> _Work task_
Your answer should reproduce the full set of records exactly as given.
##### Dataset extract #####
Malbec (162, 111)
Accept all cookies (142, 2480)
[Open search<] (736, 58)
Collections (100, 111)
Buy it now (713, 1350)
#####
> _Result of the exercise_
Malbec (162, 111)
Accept all cookies (142, 2480)
[Open search<] (736, 58)
Collections (100, 111)
Buy it now (713, 1350)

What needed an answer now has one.